===== Excerpted records =====

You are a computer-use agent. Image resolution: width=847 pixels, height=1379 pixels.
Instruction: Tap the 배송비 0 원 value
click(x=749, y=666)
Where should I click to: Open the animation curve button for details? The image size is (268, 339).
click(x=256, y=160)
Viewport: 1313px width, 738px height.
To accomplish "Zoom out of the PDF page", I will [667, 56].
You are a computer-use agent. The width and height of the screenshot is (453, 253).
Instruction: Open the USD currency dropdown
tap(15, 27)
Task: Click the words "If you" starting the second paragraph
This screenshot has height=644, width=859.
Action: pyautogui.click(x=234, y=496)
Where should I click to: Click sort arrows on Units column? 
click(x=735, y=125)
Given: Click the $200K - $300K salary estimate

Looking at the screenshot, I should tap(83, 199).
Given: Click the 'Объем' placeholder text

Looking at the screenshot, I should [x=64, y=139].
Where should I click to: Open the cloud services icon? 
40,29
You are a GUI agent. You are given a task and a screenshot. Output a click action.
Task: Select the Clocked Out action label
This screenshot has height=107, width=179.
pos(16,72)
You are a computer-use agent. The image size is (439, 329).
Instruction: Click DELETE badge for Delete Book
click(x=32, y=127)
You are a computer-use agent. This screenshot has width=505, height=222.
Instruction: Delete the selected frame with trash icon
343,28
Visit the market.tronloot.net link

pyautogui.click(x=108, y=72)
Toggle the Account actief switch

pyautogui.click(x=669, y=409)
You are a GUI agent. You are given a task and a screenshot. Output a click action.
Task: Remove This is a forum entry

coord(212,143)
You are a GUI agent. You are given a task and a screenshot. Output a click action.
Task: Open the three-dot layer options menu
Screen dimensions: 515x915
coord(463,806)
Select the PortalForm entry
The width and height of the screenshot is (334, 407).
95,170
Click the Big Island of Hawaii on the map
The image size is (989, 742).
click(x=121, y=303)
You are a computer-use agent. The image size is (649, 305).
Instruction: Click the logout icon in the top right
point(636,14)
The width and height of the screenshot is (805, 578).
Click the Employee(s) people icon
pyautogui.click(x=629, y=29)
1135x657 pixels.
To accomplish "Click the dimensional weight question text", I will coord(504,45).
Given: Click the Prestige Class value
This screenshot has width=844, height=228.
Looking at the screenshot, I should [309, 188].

=====

* _What to do_
Collect every line from the items above that contains the string "agent". Case counts.

* _Output below_
You are a computer-use agent. Image resolution: width=847 pixels, height=1379 pixels.
You are a computer-use agent. The width and height of the screenshot is (453, 253).
You are a GUI agent. You are given a task and a screenshot. Output a click action.
You are a computer-use agent. The image size is (439, 329).
You are a computer-use agent. This screenshot has width=505, height=222.
You are a GUI agent. You are given a task and a screenshot. Output a click action.
You are a GUI agent. You are given a task and a screenshot. Output a click action.
You are a computer-use agent. The image size is (649, 305).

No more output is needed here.